Dáil debates

Tuesday, 11 March 2014

Health Service Executive (Financial Matters) Bill 2013: Second Stage (Resumed)

 

6:20 pm

Photo of Denis NaughtenDenis Naughten (Roscommon-South Leitrim, Independent) | Oireachtas source

I thank Deputy Mathews for sharing his time with me. I wish to speak on a report published last month, Health Care Quality Indicators in the Irish Health System, examining the potential of hospital discharge data. I believe the report has implications for the operation of this legislation and the interaction or lack of interaction between the HSE and the Department of Health.

On 23 February, Mr. Ian Carter, national director of acute hospitals, in an interview with Ms Susan Mitchell of TheSunday Business Post, was asked if the HSE had examined the reasons behind the high mortality rates in some units. He responded by saying "not yet". He said the HSE was only now validating the figures and examining whether there was a real variance or whether the differentials could be attributed to "poor coding" of data. He went on to say: "Have we had a systematic approach? No, we haven't in terms of drilling on down to individual hospitals. It has been slow, but the exercise is now happening on a hospital by hospital basis."

His defence was that the report had only "just been published". This is an outrageous admission by a senior official within the Health Service Executive because this report was available to the Department of Health, the Minister for Health and the HSE some 30 months prior to that when the Minister came into the House and read part of the report into the record and on foot of that used it as a validation for his decision to close the emergency department at Roscommon County Hospital.

Following the publication of the report last month, the Chief Medical Officer described it as a burglar alarm. He said that while he was not saying the house was ransacked, it clearly needed to be checked out. While the Department of Health informed the HSE to check the alarm, both organisations continued to let that alarm ring for 30 months before opening the door of the house to see what was happening inside. Mr. Ian Carter said that the review was only now happening, 30 months after the information was compiled.
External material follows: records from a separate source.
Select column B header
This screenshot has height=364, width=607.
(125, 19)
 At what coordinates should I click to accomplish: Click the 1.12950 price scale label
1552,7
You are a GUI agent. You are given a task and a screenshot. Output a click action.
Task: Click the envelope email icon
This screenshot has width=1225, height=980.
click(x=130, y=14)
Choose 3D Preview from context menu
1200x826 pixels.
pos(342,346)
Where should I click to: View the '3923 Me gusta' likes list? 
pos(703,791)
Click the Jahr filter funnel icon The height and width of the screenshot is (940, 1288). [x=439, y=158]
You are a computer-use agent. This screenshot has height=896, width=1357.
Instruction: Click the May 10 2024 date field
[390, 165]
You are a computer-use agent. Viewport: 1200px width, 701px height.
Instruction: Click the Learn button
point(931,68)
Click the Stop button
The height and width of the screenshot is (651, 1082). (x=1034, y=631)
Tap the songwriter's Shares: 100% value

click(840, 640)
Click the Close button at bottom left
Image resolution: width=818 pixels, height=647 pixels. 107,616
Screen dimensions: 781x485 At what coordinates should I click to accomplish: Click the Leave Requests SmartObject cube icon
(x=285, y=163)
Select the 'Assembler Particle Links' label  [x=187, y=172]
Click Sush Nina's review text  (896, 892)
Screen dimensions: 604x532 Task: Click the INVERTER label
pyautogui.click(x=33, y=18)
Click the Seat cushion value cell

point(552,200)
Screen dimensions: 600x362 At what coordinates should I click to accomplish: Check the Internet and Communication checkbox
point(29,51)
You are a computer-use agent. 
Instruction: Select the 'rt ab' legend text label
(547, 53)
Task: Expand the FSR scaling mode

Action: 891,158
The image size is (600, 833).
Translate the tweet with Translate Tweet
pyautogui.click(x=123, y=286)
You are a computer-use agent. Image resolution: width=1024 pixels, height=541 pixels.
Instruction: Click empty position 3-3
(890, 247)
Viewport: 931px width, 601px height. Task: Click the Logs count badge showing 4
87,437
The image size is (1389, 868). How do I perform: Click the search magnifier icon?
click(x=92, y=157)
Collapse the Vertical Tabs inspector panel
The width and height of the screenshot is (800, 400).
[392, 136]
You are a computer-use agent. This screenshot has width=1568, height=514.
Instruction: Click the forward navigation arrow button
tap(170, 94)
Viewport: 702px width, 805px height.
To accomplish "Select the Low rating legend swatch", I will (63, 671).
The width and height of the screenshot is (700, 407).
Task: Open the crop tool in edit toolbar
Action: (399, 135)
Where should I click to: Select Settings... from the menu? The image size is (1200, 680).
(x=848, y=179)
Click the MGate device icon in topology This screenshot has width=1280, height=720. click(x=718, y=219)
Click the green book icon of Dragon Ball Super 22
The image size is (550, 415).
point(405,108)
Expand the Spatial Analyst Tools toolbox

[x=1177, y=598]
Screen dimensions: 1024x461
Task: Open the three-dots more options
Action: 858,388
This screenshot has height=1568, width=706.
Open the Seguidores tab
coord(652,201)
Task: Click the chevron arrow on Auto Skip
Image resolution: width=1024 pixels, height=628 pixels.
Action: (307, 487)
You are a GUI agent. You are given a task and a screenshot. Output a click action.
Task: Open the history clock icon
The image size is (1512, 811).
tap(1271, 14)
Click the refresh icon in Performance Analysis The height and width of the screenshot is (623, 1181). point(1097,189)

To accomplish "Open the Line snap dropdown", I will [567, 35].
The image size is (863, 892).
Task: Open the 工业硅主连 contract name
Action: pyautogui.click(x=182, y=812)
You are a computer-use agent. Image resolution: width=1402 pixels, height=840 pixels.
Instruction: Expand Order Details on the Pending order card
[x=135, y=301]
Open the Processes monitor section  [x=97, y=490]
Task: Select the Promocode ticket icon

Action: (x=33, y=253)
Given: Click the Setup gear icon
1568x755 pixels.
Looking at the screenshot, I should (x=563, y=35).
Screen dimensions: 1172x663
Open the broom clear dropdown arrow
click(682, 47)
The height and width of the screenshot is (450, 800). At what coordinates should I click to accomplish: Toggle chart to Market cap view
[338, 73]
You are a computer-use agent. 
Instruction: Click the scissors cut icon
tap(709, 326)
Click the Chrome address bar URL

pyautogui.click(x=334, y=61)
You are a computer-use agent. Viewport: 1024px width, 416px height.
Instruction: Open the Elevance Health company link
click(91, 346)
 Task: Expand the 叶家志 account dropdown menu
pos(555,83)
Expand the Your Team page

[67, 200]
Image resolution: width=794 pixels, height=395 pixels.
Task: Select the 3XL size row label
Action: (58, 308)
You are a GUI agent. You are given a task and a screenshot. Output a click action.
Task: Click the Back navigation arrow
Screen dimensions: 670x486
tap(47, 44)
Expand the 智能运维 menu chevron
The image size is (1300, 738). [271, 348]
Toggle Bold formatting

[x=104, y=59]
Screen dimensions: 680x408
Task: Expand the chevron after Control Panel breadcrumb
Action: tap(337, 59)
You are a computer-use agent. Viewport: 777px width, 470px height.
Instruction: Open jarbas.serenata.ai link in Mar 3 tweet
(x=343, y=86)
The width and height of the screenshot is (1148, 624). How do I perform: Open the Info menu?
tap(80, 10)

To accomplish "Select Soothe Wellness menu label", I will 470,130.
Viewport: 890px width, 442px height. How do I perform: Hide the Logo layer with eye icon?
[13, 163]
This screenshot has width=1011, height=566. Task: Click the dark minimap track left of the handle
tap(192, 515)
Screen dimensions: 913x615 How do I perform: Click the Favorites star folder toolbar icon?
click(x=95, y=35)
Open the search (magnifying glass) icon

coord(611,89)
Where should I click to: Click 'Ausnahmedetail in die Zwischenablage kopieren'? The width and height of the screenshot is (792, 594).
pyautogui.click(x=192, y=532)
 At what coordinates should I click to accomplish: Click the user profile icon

What is even more bizarre is that in March 2012, the Minister, Deputy Reilly, told this House the reason the report had not been published two years ago. He stated:

...the CMO, in conjunction with the HSE, is now in the process of further augmenting the analysis of the indicators to date with data from 2011 and 2012. Every public hospital in the country has been written to in order that they can ensure that the information they record and report for 2011 and 2012 is actually accurate.
These figures were setting off alarm bells in the Department of Health in July 2011 as per the comments of the Minister, Deputy Reilly, in the House during the debate on Roscommon hospital. Even after the follow-up with the hospitals, which clarified the figure in regard to Roscommon, in respect of those hospitals that were outside the norm where stroke death rates were four times higher than some of the others and the heart attack death rates were seven times higher than the best performers, amazingly, nothing was done to determine the basis of those mortality rates for 30 months. The Minister was happy to see that report lying on a shelf because he had fulfilled his short-term agenda. Rather than delving into the figures, which could have exposed weaknesses both within the Health Service Executive, HSE, and within the Department of Health that may have raised difficult questions to be answered by him politically and for his Department, the report was quietly set aside. We are told further analysis was carried out but the fact remains that the HSE is only now looking at those figures, and the Department of Health failed singularly to act upon that and ensure that the HSE had followed through on it. One of two things have happened. Either the report does not give rise to the patient concerns, which means the report is a work of fiction, or it is reflecting a problem at hospital level that has been sat on for 30 months. One way or the other, both the Department of Health and the HSE need to come into this House and explain exactly which is the case.

This revelation again raises serious concerns about the Minister, Deputy Reilly, the Department of Health and the HSE. Their failure to act on the original data and on the revised data is putting the interests of patients behind the institutional interests of the HSE and the Department of Health. That sounds very familiar in regard to what we heard in recent weeks about Portlaoise hospital where local management failed to act. As a result, the Minister has brought in the Coombe hospital in Dublin to supervise what is going on in Portlaoise but in this instance the senior management within the HSE, the Chief Medical Officer within the Department of Health and the Minister had that report for 30 months and failed to act on it and failed to ask questions as to why those stroke and heart attack death rates were so high. The people of this country and the patients admitted to those hospitals need and deserve an explanation, and we need an explanation as to the reason those senior people with responsibility for the health service failed to follow though on damning data they got 30 months ago.